BEGIN

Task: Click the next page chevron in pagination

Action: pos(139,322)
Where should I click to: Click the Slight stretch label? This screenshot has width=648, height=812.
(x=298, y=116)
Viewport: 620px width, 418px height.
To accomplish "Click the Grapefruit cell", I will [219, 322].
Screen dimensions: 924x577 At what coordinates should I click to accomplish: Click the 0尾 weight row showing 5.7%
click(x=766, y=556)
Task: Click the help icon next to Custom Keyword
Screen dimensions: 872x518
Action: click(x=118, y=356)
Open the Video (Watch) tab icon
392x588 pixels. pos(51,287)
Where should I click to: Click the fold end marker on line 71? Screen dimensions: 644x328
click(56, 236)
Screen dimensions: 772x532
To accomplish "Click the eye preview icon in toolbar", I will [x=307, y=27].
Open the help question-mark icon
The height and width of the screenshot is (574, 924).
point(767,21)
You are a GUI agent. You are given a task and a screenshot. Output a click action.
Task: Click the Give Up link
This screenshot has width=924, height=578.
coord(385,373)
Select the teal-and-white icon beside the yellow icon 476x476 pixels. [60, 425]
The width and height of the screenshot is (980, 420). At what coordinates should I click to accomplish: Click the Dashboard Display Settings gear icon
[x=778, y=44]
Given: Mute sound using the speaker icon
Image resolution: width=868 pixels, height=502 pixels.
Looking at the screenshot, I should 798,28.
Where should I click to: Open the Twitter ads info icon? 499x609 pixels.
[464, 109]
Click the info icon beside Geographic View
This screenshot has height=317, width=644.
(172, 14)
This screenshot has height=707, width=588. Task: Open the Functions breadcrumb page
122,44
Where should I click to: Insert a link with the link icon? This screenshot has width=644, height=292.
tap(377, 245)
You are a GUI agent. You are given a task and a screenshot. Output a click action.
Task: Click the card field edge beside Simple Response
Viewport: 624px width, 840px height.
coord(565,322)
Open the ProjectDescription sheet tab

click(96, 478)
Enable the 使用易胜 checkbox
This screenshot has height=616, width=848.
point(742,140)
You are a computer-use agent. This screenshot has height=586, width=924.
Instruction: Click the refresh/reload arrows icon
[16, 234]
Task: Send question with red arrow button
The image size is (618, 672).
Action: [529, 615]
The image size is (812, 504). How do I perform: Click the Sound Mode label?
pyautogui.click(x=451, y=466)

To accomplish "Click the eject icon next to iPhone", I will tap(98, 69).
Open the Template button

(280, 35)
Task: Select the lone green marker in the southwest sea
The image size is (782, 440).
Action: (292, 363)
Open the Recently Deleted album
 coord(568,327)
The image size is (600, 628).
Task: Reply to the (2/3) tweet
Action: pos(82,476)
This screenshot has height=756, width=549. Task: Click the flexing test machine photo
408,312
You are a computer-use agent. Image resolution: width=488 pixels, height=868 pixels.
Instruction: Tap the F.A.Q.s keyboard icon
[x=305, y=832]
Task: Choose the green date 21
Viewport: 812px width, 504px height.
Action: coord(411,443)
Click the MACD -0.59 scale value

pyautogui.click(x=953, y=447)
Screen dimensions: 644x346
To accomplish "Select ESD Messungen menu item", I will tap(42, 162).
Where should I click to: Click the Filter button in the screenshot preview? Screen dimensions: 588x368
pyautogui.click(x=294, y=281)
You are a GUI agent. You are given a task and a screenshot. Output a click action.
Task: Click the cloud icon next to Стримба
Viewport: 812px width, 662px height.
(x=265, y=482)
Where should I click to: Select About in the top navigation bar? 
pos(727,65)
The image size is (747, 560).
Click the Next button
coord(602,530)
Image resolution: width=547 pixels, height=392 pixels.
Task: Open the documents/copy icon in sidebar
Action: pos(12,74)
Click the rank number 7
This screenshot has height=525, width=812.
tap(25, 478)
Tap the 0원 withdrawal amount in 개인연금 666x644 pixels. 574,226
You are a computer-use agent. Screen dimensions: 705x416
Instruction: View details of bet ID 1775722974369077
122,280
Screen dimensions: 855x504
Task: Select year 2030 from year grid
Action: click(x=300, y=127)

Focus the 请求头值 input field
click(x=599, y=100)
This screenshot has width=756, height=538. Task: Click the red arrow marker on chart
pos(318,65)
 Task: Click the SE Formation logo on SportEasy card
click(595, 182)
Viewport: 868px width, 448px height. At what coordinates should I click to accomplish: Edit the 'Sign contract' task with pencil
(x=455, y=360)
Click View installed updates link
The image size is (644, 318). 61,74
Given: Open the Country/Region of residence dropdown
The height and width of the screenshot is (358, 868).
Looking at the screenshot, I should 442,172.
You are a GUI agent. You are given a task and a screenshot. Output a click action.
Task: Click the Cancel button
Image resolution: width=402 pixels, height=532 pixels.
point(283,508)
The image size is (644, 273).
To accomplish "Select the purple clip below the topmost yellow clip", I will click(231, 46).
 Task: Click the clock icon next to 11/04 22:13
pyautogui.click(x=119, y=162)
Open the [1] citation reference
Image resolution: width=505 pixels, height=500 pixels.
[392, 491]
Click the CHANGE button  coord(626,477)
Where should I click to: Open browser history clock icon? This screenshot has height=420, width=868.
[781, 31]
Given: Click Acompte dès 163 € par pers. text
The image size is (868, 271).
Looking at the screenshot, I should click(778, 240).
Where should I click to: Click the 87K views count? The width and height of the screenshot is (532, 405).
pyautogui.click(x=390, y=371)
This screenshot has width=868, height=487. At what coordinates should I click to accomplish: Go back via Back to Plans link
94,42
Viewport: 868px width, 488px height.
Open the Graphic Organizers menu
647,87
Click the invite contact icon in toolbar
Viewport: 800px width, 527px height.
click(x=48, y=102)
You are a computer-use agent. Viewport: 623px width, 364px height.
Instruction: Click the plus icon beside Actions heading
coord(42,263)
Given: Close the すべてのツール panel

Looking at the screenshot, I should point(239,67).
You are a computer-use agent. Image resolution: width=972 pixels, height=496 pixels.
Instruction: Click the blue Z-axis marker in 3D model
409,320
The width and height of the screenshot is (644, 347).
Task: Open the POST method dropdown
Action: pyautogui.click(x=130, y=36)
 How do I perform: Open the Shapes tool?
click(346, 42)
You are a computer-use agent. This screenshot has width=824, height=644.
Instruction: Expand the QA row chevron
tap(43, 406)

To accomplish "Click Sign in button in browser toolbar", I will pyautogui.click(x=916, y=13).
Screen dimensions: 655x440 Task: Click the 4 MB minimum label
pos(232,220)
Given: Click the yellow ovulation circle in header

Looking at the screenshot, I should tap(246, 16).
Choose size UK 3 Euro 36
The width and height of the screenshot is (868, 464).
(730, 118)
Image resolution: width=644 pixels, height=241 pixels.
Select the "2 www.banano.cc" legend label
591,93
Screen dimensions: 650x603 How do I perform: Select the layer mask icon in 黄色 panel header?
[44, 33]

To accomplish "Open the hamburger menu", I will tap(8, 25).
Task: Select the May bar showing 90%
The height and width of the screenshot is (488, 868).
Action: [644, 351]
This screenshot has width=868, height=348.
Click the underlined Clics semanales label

END

Output only the lines from the one that contains "has width=824, height=644." through the last line of the data above, each restated exactly.

You are a computer-use agent. This screenshot has width=824, height=644.
Instruction: Expand the QA row chevron
tap(43, 406)

To accomplish "Click Sign in button in browser toolbar", I will pyautogui.click(x=916, y=13).
Screen dimensions: 655x440 Task: Click the 4 MB minimum label
pos(232,220)
Given: Click the yellow ovulation circle in header

Looking at the screenshot, I should tap(246, 16).
Choose size UK 3 Euro 36
The width and height of the screenshot is (868, 464).
(730, 118)
Image resolution: width=644 pixels, height=241 pixels.
Select the "2 www.banano.cc" legend label
591,93
Screen dimensions: 650x603 How do I perform: Select the layer mask icon in 黄色 panel header?
[44, 33]

To accomplish "Open the hamburger menu", I will tap(8, 25).
Task: Select the May bar showing 90%
The height and width of the screenshot is (488, 868).
Action: [644, 351]
This screenshot has width=868, height=348.
Click the underlined Clics semanales label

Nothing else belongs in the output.